On Thu, 2 Dec 1999, Greg Stein wrote:
On Thu, 2 Dec 1999, Michael Hudson wrote:
... class Acceptor: def __and__(self,rhs): return AndingAcceptor(self,rhs) def __or__(self,rhs): return OringAcceptor(self,rhs) def __neg__(self): return NotAcceptor(self)
Sorry... but this is just silly. This is taking a simple problem of file selection and throwing a mess of procedural code at the thing. How is this *any* better than a simple list of files or file patterns?
The distutils package must be *very* simple to gain acceptance. Requiring people to write code, understand how to subclass CCompiler, or provide a bazillion params to a setup() function is just not going to help.
Perhaps I should have been more clear: I am in absolute agreement that it must be possible to be able to use distutils very simply. However it is my contention that it should also be extremely flexible, becuase if you want to do something a little bit unusual you should be able to do it without abandoning the advantages of distutils. I do not believe these aims are incompatible. What should be supplied is an easy to use system with sensible defaults such that the complexity of specificying which files to ship is commensurate with the complexity of your requirements. "ship *.py and foomodule.c" is a simple specification and there should be a simple way of saying it. If your specification is just a little more complex, then there should be a clear and coherent way of extending your setup.py file to accomodate it; if your specification is so fiendishly complex then you are going to need to write code to express it, then you should be able to that too.
This applies to far more than just distribution systems of course, and is my main greivance with just about every bit of software that I have ever used... this is part of what the guile project is about.
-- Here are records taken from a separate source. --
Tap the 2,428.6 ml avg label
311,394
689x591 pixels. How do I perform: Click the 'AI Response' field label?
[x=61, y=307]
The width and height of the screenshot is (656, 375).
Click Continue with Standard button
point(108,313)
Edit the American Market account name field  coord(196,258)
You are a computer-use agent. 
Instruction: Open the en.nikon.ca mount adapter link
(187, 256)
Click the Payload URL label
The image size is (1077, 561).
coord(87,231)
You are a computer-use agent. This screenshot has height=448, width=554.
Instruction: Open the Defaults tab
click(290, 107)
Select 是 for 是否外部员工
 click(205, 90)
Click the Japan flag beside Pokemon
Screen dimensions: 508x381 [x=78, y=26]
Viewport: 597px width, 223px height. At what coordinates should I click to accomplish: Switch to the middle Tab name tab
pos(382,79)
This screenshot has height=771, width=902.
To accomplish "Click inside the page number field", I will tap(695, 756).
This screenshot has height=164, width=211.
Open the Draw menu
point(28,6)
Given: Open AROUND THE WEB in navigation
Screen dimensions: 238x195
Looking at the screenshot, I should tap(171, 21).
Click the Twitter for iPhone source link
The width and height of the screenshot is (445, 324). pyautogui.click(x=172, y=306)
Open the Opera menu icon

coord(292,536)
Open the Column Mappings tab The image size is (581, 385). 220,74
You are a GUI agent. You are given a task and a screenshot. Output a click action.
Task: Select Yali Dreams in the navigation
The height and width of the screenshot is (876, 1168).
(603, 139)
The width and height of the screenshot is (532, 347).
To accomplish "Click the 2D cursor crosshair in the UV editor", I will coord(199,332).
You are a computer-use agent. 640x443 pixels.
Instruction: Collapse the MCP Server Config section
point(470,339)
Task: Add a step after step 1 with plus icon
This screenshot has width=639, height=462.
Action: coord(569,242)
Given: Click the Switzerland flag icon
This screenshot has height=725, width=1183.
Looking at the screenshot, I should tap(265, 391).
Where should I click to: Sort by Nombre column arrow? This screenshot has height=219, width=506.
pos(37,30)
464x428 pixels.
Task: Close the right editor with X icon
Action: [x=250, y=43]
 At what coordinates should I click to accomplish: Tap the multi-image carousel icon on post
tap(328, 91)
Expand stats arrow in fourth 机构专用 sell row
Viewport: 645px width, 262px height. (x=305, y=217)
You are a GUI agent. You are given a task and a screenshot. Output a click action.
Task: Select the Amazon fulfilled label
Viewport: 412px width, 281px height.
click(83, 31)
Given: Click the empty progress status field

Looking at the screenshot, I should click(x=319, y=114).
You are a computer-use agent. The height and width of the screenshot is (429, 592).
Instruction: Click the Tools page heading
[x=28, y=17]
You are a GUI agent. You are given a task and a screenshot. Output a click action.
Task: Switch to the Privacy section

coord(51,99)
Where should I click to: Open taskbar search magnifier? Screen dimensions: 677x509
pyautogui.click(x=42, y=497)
From http://www.gnu.org/software/guile:
When you decide you need a scripting language or a configuration file, the first impulse is, ``I'll just do something clean and simple.'' This is the right impulse: a full programming language with conditionals,loops, local scopes, and procedures is just a distraction from your project. But simple languages never stay simple. For example, early releases of PHP, a language for generating web pages on the fly, touted its minute memory footprint and simplicitly. Well, the latest release of PHP has its own object system. Compare Tcl circa 1988 with the modern beast. Same story with Perl. The point here is not to criticize these (very successful) tools, but rather to show that simplicity in a scripting language doesn't last long. The real challenge is to age well.
Whatever you may think of guile, they have a point.
Oops, got a bit carried away there.
The developer ought to be able to say "ship *.py and foomodule.c". distutils would package that into a target directory and see that foomodule.c is compiled to a module on the target system. Done.
Yes. However that should not (in my opinion) be *all* that can be said. A case could be made that there should be a limit on how complex your specification should be, but I don't buy it. Turing complete is enough for me ;-).
Grain of salt time: until I step up and provide code to make distutils as simple as I hope it would be, my comments should be viewed as "peanut gallery" comments.
Same for me too, of course. But this is Python, so we'll be able to implement our ideas in about fifteen seconds, right <wink>?